Il faro LED per uso esterno, in particolare per illuminare campi di gioco (Tennis, calcio e calcetto, basket, ecc.) dovrebbe presentare al contempo tutte le seguenti caratteristiche:

  • costruzione robusta ma leggera: i fari sono collocati su strutture a notevoli altezze. Nel caso dei campi maggiori ne sono necessari diversi esemplari sullo stesso palo, pertanto il carico statico deve essere minimizzato.
  • grande capacità di raffreddamento: il primo nemico del LED è il calore che, pur non essendo analogo a quello delle lampade a incandescenza o arco elattrico, provoca nei componenti LED (più delicati) un precoce invecchiamento. Quindi il corpo del faro deve includere un ampio radiatore, possibilmente strutturale e non realizzato con un componente aggiuntivo, perché l’esposizione alle intemperie ne provocherebbe presto il degrado.
  • durata della meccanica: l’alluminio è il materiale principe in questi casi, essendo al contempo leggero e inossidabile.
  • sorgente LED di tipo COB (acronimo di Chip On Board): una sorgente unica condensata in uno spazio limitato, che consente di aggiungere una lente fotometrica per focalizzare il flusso luminoso su un’area limitata.
  • componenti elettrici di qualità: non tutti i chip LED garantiscono la stessa durata e qualità della luce. Si va da un minimo accettato di 20.000 ore a 100.000 ore o più di funzionamento utile.
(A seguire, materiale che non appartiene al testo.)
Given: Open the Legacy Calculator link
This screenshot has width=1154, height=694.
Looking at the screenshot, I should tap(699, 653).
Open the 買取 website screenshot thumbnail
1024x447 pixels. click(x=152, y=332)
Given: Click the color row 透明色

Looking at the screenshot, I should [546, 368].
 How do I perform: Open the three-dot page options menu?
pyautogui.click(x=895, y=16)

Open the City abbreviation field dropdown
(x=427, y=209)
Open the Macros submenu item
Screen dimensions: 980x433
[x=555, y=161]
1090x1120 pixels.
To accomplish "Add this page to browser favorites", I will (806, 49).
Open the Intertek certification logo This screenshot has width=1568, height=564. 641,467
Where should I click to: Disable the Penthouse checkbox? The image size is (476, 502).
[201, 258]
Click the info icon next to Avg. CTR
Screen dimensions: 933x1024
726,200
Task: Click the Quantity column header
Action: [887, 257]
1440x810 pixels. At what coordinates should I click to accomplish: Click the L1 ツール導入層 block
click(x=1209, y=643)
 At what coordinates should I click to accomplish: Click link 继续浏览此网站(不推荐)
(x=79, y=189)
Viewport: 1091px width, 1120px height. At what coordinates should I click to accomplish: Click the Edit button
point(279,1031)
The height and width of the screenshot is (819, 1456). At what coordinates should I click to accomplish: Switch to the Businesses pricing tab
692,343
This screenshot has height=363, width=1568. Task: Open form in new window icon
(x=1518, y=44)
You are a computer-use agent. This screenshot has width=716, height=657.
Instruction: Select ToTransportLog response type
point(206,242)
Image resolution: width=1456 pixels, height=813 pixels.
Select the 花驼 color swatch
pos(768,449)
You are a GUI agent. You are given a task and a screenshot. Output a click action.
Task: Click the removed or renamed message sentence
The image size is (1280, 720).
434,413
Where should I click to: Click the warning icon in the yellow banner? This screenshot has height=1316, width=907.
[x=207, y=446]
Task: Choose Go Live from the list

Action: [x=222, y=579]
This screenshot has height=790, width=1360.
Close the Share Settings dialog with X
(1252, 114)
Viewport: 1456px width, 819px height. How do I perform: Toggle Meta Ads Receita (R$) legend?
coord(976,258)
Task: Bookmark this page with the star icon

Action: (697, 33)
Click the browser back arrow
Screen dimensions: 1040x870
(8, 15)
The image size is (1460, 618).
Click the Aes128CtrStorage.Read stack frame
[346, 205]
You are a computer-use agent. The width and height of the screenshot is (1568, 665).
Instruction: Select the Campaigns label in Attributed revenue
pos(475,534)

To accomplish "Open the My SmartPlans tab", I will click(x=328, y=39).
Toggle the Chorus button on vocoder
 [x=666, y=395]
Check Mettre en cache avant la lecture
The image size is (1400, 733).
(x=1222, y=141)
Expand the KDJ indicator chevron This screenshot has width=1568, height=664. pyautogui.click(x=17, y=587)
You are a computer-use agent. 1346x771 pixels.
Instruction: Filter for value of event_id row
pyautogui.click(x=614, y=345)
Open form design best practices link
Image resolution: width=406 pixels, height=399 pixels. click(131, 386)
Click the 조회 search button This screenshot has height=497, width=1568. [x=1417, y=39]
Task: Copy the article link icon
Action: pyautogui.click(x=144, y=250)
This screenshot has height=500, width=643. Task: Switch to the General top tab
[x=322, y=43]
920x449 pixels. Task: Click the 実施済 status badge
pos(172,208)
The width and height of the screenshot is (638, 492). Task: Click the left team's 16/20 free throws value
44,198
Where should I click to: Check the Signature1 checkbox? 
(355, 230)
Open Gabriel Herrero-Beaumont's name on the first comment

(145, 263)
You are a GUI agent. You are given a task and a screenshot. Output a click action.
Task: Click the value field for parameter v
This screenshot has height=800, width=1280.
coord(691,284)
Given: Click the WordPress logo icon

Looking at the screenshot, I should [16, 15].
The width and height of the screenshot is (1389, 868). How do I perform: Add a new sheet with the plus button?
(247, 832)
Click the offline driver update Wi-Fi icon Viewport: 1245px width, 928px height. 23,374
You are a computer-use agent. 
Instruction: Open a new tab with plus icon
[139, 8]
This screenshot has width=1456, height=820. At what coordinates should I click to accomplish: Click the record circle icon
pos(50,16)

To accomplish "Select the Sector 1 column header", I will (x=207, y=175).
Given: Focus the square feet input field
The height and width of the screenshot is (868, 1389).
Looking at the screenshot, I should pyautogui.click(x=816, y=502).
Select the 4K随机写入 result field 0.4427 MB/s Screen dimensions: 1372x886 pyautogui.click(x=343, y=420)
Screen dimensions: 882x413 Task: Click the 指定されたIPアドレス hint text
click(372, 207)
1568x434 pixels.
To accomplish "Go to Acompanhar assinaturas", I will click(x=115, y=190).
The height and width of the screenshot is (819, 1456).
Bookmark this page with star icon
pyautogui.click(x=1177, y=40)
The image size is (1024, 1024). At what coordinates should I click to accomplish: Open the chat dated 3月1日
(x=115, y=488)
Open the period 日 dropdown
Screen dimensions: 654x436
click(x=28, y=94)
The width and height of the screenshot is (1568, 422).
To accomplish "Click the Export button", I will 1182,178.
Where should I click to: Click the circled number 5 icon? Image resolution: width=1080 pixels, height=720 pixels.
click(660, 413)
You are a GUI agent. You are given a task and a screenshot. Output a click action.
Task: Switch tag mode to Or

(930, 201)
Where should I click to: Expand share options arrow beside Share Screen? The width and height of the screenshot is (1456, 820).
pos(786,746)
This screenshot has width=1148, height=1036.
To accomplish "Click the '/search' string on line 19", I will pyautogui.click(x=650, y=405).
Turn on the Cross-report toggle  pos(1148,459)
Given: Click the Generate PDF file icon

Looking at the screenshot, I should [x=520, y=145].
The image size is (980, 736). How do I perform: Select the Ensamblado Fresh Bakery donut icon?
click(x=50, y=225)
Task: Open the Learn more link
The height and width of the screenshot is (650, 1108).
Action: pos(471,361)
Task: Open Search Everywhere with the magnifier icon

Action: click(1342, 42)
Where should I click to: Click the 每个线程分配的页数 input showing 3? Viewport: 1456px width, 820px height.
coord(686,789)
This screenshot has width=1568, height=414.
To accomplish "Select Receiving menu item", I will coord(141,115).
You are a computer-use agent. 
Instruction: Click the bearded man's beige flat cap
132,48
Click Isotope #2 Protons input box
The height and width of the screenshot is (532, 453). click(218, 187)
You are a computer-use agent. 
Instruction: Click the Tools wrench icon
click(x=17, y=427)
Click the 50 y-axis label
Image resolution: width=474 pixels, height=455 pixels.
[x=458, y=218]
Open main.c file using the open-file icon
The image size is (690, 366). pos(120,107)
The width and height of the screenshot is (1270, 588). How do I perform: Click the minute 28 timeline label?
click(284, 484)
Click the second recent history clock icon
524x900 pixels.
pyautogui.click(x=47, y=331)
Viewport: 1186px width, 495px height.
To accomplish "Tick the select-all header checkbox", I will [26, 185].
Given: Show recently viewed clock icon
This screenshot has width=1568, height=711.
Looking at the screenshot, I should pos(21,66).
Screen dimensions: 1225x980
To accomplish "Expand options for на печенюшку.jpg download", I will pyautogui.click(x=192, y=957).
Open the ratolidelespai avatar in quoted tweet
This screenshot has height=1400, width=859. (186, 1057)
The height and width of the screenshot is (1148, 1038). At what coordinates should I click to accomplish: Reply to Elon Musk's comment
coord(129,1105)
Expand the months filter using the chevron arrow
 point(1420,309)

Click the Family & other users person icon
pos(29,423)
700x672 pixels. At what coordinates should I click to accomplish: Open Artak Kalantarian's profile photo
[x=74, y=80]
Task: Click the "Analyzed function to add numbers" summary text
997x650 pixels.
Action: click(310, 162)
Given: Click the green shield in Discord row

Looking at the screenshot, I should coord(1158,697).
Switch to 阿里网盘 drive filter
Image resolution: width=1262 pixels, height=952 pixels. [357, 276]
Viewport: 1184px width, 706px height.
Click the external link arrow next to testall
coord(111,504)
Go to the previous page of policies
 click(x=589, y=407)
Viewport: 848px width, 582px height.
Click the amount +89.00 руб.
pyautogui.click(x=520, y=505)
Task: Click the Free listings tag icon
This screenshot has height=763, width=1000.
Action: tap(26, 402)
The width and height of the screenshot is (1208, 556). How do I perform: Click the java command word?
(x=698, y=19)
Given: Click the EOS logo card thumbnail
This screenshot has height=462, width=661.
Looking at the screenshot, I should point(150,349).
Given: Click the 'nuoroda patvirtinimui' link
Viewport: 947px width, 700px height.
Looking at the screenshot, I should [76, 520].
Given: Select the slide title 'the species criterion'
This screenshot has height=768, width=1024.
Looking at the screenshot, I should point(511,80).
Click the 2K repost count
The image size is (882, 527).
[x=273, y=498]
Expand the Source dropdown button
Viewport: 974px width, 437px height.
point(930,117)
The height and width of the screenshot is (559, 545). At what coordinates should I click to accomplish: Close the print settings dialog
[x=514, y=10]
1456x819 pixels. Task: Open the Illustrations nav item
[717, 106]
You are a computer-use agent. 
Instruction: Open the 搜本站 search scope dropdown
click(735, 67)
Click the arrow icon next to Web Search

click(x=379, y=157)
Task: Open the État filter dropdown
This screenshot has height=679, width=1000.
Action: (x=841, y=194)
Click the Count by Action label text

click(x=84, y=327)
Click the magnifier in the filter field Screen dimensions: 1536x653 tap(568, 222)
Anche l’alimentatore ha un ruolo importante, essendo il componente direttamente allacciato alla tensione di rete e dovendo sopportare eventuali sbalzi di tensione.
  • luce regolabile: la tecnologia LED permette di poter regolare il flusso luminoso in maniera continua: avere un faro regolabile significa poter adeguare l’illuminazione alla reale necessità del momento, con i benefici di aumentare la vita utile del componente, che non lavorerà sempre alla massima potenza, e risparmiare sul consumo elettrico.
  • modularità della costruzione: un faro di potenza modesta e costruito su una struttura modulare consente di installare torri-faro della capacità illuminante richiesta, in cui i singoli moduli possono essere accesi anche parzialmente, a seconda del caso.

Solo un faro che racchiuda tutte queste caratteristiche garantirà la massima economia di esercizio e i minori costi di manutenzione.